‘We’d love to hire you. You are a perfect fit for the role. But the bank has just frozen hiring worldwide and there are thousands of people about to be displaced’.
In a few short sentences, the voice on the other end of the phone informed me that my guaranteed graduate job at one of the world’s largest banks wasn’t going to happen.
I graduated from university in London in 2008 with a first-class honours degree only to enter one of the biggest financial disasters the world had ever seen. Beneath its glass facades, the city of London was silently on fire. In a few months’ time, Lehman Brothers would collapse and I would hear stories of formerly highly-paid employees emptying vending machines to clear the remaining credit off their staff cards. The global financial crisis (GFC) had closed virtually every graduate program in London, making an entire year of graduates practically unemployable.
I was one of the lucky ones. I had several job offers, the best of which offered to pay me 30 percent less than I had been earning year before while working part-time as a student. I can still remember an interview with L’Oréal where I was verbally offered a position on their public relations team if I would work for them for free for a year. I didn’t accept either.
A newspaper article at the time claimed that people who graduated in a recession would earn an average of 20 percent less over their lifetimes than people who didn’t. There was nothing that could have infuriated me more than the inference that for the rest of my life I would be worth 20 percent less than everybody else.
Once people have established a value for themselves in the workplace, it’s very uncommon for people to accept less than that.
I tell this story because I was not alone. Between 2007 and 2010, approximately 8 million people graduated tertiary education in the US, 1.2 million people in the UK and 18 million people across the rest of the European Union. I have come to call these 28 million people who graduated into the worst job market since the great depression ‘GFC Graduates.’
A lot has been written about millennials but Not a lot has been written about this sub-set of Generation Y, but their struggle for employment immediately after a coddled university experience produced a ‘sink or swim’ micro-generation. They are a group of people with a distrust of big business and big institutions and who have had to fight tooth and nail for everything they have. They are a group of people who were acutely mis-sold the university dream.
To be clear, graduates weren’t the only people affected personally by the GFC. In the U.K. total unemployment hit 8.5 percent during the GFC, with youth unemployment hitting 18 percent. Meanwhile, unemployment in the U.S. hit a staggering 10 percent of the working population. This environment has created another very interesting group of people: seasoned professionals with experience and value who were told in no uncertain terms that they were surplus to requirements.
Those that remained, or perhaps I should say survived, in corporate employment through the GFC underwent an equally brutal experience. It was a time to shut up, do what you were told and keep your numbers up.
Some of the bankers I knew at the time would lament their restricted options of employment as, ‘Shanghai, Mumbai, Dubai or Good-Bye.’

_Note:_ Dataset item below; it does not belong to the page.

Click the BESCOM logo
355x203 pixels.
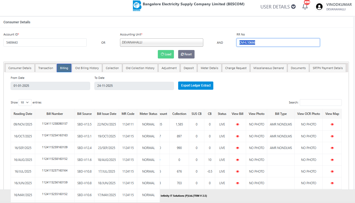click(x=137, y=6)
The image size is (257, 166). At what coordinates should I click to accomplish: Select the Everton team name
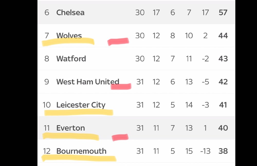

As was the case with me, it is very unpalatable for people to accept a step backwards. The GFC Graduates and the displaced professionals became creative in a bid to maintain their market value. During the financial crisis, traditional employment became riskier than it had ever been and the idea of becoming a freelancer or an entrepreneur and controlling their own destiny less so. Driven by loss of trust in large faceless entities, these people could see their naivety and how they had falsely assumed they were in stable employment. The idea of being employed by themselves and in control of their own risks seemed far less scary than it had ever been in the past.

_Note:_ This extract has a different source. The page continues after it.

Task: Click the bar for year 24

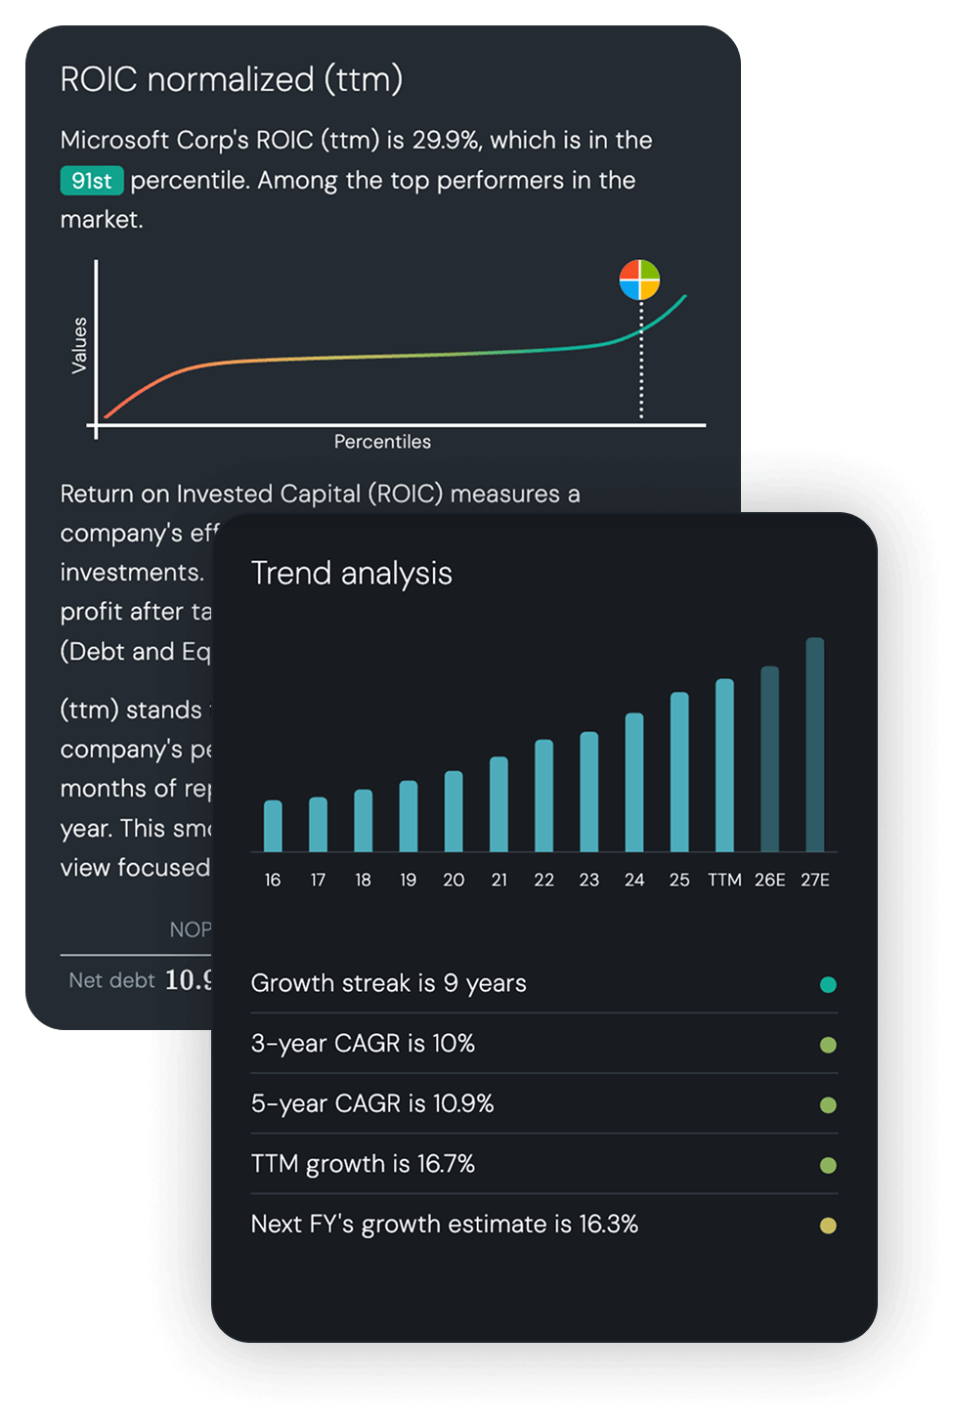Action: [634, 782]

Many of these graduates and professionals switched into fight or flight mode. After the industries that seemed invincible faltered, guaranteed jobs vanished and good people were told they were no longer valuable in the workplace. The workforce decided to take its destiny into its own hands. In my eyes, the GFC was a catalyst for the current explosion in entrepreneurship.
As I write this blog post, we are thirteen years on from the global financial crisis and in an entirely new and unprecedented period of global disruption due to the Coronavirus pandemic. Those GFC Graduates are now in their mid-thirties. They are in positions of power and authority in their own businesses, within large organisations and in some cases even high ranking positions in Government.
With that responsibility, our Gen Y, GFC Graduates are now making decisions about where and how they locate their teams in a manner that represents their values moulded by their experiences during the GFC. They look for authenticity and a connection they understand that engagement and treating people like people not a commodity is worth its weight in gold.